Targeting rising infostealer activities
With INTERPOL at the helm, our experts specifically identified malicious servers utilised for deployment and C&C communications by infostealers and other malware campaigns. These servers are core infrastructures that serve as the backbone of cybercriminal operations and identifying them is critical for law enforcement takedowns. These servers control infected devices, exfiltrate and store stolen data, and deliver additional malware payloads. By mapping and seizing these servers, law enforcement agencies were able to disrupt operations at scale, gather forensic evidence, and trace threat actors.
The identification of these servers also facilitated real-time victim alerts, and the operation improved threat intelligence for long-term cybercriminal activity disruption and strengthened global coordination.

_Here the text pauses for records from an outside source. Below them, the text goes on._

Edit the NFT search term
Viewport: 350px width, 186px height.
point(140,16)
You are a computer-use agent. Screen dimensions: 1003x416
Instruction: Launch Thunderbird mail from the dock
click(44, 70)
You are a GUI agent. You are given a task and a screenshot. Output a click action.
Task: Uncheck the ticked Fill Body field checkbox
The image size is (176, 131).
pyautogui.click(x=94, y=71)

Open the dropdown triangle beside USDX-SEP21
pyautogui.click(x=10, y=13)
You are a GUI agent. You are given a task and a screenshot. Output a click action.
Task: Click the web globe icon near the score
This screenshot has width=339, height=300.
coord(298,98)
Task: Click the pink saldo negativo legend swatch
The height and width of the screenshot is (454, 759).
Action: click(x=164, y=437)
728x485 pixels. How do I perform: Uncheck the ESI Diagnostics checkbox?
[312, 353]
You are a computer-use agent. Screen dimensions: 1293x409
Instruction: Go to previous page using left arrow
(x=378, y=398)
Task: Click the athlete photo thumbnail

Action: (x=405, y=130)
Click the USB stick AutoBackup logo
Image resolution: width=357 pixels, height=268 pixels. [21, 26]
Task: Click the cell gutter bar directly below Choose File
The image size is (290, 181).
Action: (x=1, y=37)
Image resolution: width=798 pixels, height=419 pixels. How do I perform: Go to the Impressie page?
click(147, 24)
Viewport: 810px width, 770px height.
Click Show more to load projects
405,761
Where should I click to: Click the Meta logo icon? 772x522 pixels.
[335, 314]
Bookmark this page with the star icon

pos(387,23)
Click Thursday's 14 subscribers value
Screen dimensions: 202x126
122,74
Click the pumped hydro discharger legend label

Our investigations into these malicious servers also uncovered which infostealer families were most active as either deployed from or communicating with the compromised servers. The next sections give an overview of the infostealer families found to be prominent in this operation. We also provide links for more information and further reading.
Vidar
Vidar is a prevalent Malware-as-a-Service (MaaS) that has been active since 2018. Vidar is capable of exfiltrating sensitive data like browser credentials, cookies, and cryptocurrency wallets. It commonly spreads through malvertising, phishing, and cracked software, and can also act as a loader for other malware, including ransomware. Trend™ Research,h in an investigation, revealed its distribution via social media. We have also previously observed samples that suggest that the cybercriminals behind this infostealer have tried to shift and use their tactics and techniques to deliver ransomware.
Lumma Stealer (LummaC2)
This rapidly growing infostealer-as-a-service gained notoriety in late 2022 and became one of the most active families in 2025. Lumma Stealer specialises in stealing browser credentials, crypto wallets, and autofill data. This infostealer often leverages public platforms like GitHub and content delivery networks for stealthy payload delivery, but has also been observed to abuse Discord’s content delivery network (CDN) for hosting and delivery. It was the target of a major takedown operation by Europol in May 2025, which was conducted in partnership with other industry experts.
Rhadamanthys
First observed in late 2022, Rhadamanthys is a sophisticated infostealer distributed through phishing, fake installers, and pirated software. It collects credentials, cookies, and detailed system information, communicating over encrypted channels to exfiltrate stolen data. Its reliability and customisation options make it a favourite amongst threat actors.
Continuing the Global Fight Against Cybercrime
Trend’s participation in Operation Secure underscores our steadfast commitment to public-private collaboration in the fight against global cybercrime.
We have previously partnered with INTERPOL in its Operation Synergia that took down over 1,300 C&C servers which led to 30 house searches and the identification of 70 suspects facilitating phishing, banking malware, and ransomware activity.
Trend also contributed to INTERPOL’s operation to help Brazilian and Spanish law enforcement agencies analyse Grandoreiro malware samples as part of their national cybercrime investigations that resulted in the arrest of five administrators behind a Grandoreiro operation.
Trend also partnered with INTERPOL in Operation Red Card by providing intelligence that helped lead to the arrest of 306 suspects and the seizure of 1,842 devices involved in banking, investment, and messaging app scams.
As cybercriminals continuously evolve their tactics, proactive intelligence sharing and cross-border coordination remain essential for effective defence. Our partnership with INTERPOL endures as Trend persists in its commitment to securing our increasingly connected world.